Enfermé dans son masque impassible, ses yeux cendrés se voilèrent d'un gris anthracite sous l'éclat du soleil.

- Non, laissa-t-il tomber sur un ton définitif.

Jane voulut pousser la conversation plus loin mais il ne la laissa pas faire. Il prit son coude, et de l'autre main agrippa le landau pour les entraîner vers le corridor entrelacé de plantes exotiques.

- Parle-moi Hadjar ou je jure que...

Ses mains...agrippèrent ses bras d'un mouvement si fluide qu'elle en eut le souffle coupé.

Comme si elle ne pesait rien, il la souleva pour mieux la déplacer jusqu'au mur contre lequel il la colla...tout ça dans un silence et une lenteur délibéré.

En revanche son regard lui...

Elle rejeta la tête contre le mur pour atteindre son regard et vit un muscle de sa mâchoire se crisper.

- Plus tard Jane, dit-il dans un sombre murmure.

" Restez avec moi "

Ce murmure sombre lui rappelait le même qui l'avait convaincu de rester avec lui dans cette suite Royale.
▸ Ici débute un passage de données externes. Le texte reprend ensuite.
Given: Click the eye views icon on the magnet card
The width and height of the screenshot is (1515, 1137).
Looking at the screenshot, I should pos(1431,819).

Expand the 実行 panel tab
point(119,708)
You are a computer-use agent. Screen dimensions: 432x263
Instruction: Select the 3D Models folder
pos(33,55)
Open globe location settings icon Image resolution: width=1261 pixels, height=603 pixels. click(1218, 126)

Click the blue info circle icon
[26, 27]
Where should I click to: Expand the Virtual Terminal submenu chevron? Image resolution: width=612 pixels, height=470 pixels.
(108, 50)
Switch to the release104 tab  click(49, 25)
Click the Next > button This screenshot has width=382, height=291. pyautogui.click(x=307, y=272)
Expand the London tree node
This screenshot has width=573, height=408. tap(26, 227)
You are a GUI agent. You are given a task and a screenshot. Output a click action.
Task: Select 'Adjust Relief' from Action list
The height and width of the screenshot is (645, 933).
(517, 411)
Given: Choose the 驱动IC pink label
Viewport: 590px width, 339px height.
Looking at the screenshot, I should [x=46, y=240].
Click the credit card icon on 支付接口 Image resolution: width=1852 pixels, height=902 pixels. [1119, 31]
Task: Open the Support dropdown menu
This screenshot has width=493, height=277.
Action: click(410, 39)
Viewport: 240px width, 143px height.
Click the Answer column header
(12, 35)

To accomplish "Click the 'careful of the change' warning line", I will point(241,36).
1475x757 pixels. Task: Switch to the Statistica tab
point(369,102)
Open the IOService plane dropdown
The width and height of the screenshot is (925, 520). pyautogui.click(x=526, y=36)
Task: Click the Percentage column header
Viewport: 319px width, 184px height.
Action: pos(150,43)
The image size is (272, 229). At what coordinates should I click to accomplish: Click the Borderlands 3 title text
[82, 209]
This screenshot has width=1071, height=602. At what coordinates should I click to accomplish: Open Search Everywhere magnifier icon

Ce même murmure qui avait suscitait l'émoi en elle jusqu'à l'explosion de ce désir qu'elle n'avait jamais pu oublier.

Lorsqu'elle sentit sa prise sur ses bras devenir plus intense Jane exhala un long soupir qu'elle-même ne sut décrire.

Son odeur de cèdre commença à l'envahir, et lorsque son torse massif l'effleura elle crut défaillir.

- Plus tard, répéta-t-il d'une voix plus rauque.

Hadjar resserra son emprise sur les bras de la jeune femme, gagné par une irrépressible envie de l'embrasser. Un sentiment primitif le dévora de l'intérieur alors qu'il fixait ses belles lèvres entrouvertes.

- Ça ne t'arrive jamais de sourire ? Lança-t-elle soudain.

Elle trompait à nouveau ce qu'il pouvait clairement déceler dans ses iris. Hadjar l'attira à lui jusqu'à presser son corps contre le sien.

Il fixa sa bouche désormais fermée puis remonta lentement son regard vers ses yeux bleus.

- Parfois, répondit-il d'une voix de plus en plus rauque.

Un désir flanqué au creux de ses reins, Hadjar avait l'impression de ressentir la même sensation divinement agréable qui l'avait saisi des mois en arrière.

Incapable de résister une seconde de plus, il la ramena vers lui à la force de ses mains plaquées sur ses bras et plaqua sa bouche exigeante contre la sienne.

Enfin...

Enfin il put savourer le goût de ses lèvres et y retrouva la même innocence, le même désir de se laisser tenter par la découverte.

Jane sentit son souffle se rompre alors que cette bouche dure et impérieuse prenait possession de la sienne avec la même intensité que lors de cette nuit d'orage. Sa barbe noire caressait sa peau comme une doucereuse menace qui contrastait avec la chaleur étourdissante de son baiser.

Il relâcha ses bras pour glisser ses mains abîmées sur ses joues pour encadrer son visage. De là, le monde autour d'elle cessa d'exister.

Il insinua sa langue dans sa bouche pour capturer la sienne et elle pouvait entendre l'emballement sauvage de son souffle.

C'était si intense et impérieux qu'elle n'avait plus d'équilibre. Tout dans ce baiser la ramenait à cette nuit de Juillet. Elle avait l'impression d'être possédée jusque dans ses chairs si sensibles. Un feu jaillissant de nulle part la fit céder et ce qu'elle refusait d'admettre s'ouvrit au barbare, lui donnant à nouveau raison.

Hadjar enroula son bras autour de sa taille pour la soulever et posa sa main derrière sa tête pour faire barrage au mur contre lequel il la cloua aussitôt.

Il avait attendu ça depuis de si longs mois qu'il ne contrôlait plus son appétit vorace. Sa bouche douce était la sienne à présent et à cette pensée, Hadjar sentit ses muscles se régénérer d'une puissance indicible.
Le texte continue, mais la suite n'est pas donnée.